Para ilmuwan menyatakan komite pencegahan dan pengendalian infeksi terikat oleh pandangan yang kaku dan terlalu medis tentang bukti ilmiah. Orgranisasi tersebut juga dinilai lambat dan tidak mau mengambil risiko dalam memperbarui panduannya.
"Saya benar-benar frustasi mengenai isu aliran udara dan ukuran partikel. Jika kita meninjau kembali mengenai aliran udara, kita harus siap mengubah banyak hal," ujar Ahli Epidemiologi Universitas New South Wales di Sydney Mary-Louise McLaws.
Pada awal April 2020, 36 ahli kualitas udara dan aerosol mendesak WHO untuk mempertimbangkan munculnya banyak bukti transmisi virus corona melalui udara. Organisasi itu memberikan respon tepat dengan menghubungi pemimpin grup dan konsultan jangka panjang WHO, Lidia Morawska, untuk mengatur pertemuan.
Namun, diskusi didominasi para ahli yang mendukung metode cuci tangan. Panduan dari komite pun tidak berubah.
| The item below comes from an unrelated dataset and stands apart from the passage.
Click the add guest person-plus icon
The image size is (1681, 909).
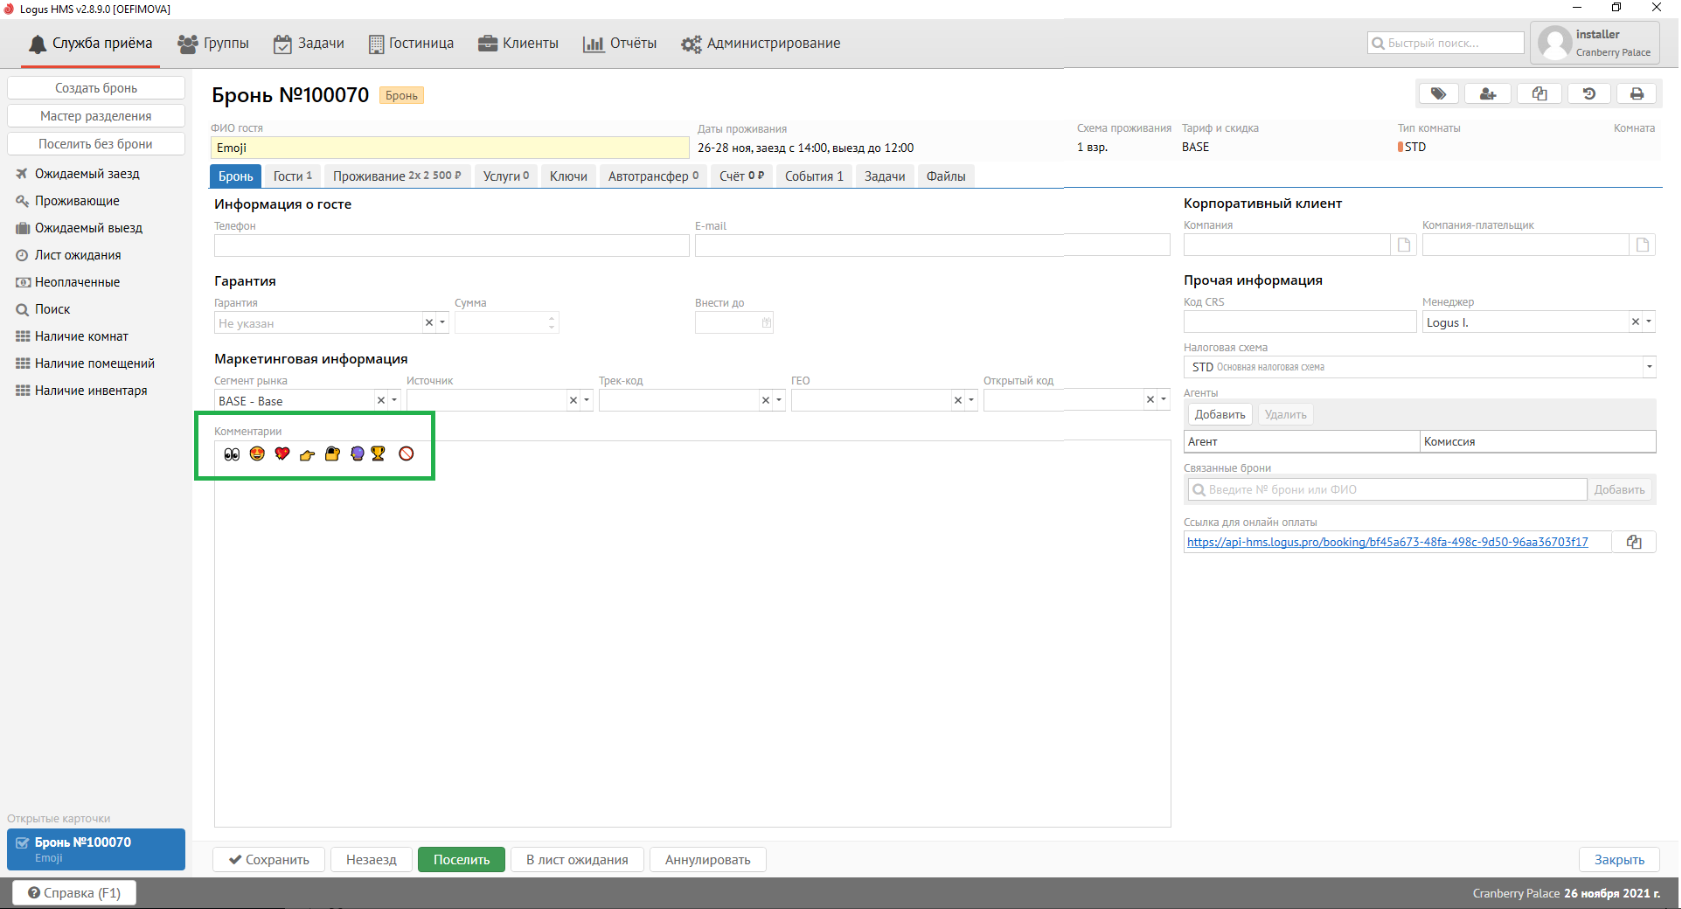point(1488,94)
Padahal Morawska dan ilmuwan lainnya menunjuk beberapa insiden yang mengindikasikan penularan virus melalui udara, terutama di ruang tertutup yang berventilasi buruk. Menurut mereka, ada perbedaan buatan dari WHO terkait aerosol kecil dan tetesan yang lebih besar. Pasalnya, orang yang terinfeksi menghasilkan keduanya.
"Kami sudah tahu sejak 1946 bahwa batuk dan berbicara menghasilkan aerosol," kata ahli penularan virus melalui udara di Virginia Tech Linsey Marr.
Para ilmuwan saat ini belum dapat menumbuhkan virus corona dari aerosol di laboratorium. Namun, bukan berarti virus corona tidak menyebar melalui udara.
Marr mengatakan sebagian besar sampel dalam percobaan berasal dari kamar rumah sakit dengan aliran udara yang baik yang akan melemahkan tingkat virus. Padahal, sebagian besar bangunan memiliki aliran udara yang lebih rendah dan memungkinkan virus menumpuk di udara dan menimbulkan risiko yang lebih besar.
Marr dan para ilmuwan lainnya mengatakan bahwa virus corona paling menular ketika orang-orang berada dalam kontak berkepanjangan dari jarak dekat, terutama di dalam ruangan yang bisa menimbulkan peristiwa supersebar (superspreader event). Hal itu persis seperti yang diekspektasikan para ilmuwan terkait penyebaran melalui transmisi aerosol.